In the interview, Tony Jones had just remarked that The Crucified God seems to bring together the best of the two basic types of atonement theories, i.e., the objective (something happens with God) and subjective  (something happens with us). 

Moltmann added that something also happens “with the others,” and explained: 

I remember it was a special hour in the German Parliament during the Cold War when a famous Protestant Minister, Gustav Heinemann, stood up and made a speech, and he was saying “Christ is not against the communists!” And the Christians protested against him.
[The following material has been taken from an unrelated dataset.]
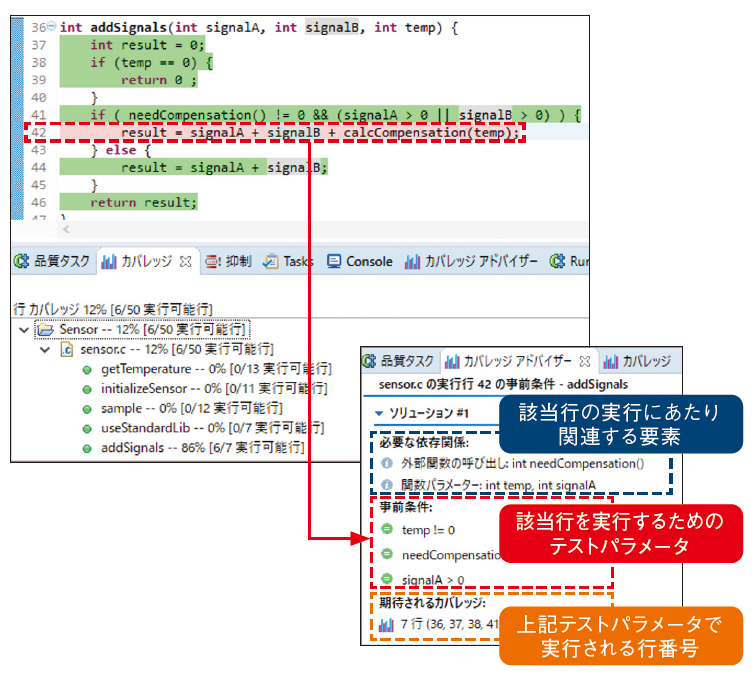The image size is (754, 678).
Task: Click the Sensor project folder icon
Action: 45,329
And he continued, “He died for them.” And there was silence in the parliament.
And so today we should say, ‘Christ is not against the Muslims. He died for them.” And we should accept Muslims as persons for whom Christ died. This is not to accept the Islam and the Koran etc… But meet the person with respect as a potential sister and brother of Christ.

You can listen to the audio of this exchange starting around the 37 minute mark over at 安卓Green极光版. One of Moltmann’s most famous students, Miroslav Volf (who has written an excellent book on Islam), 极光加速器安卓about loving Muslims this morning, seemingly in response to the recent news that a Wheaton professor has been suspended for claiming that Christians and Muslims worship the same God. Not long ago I read Volf’s book, Allah: A Christian Response (which in part makes a case for this claim), and I plan to share some helpful insights from it here in the near future.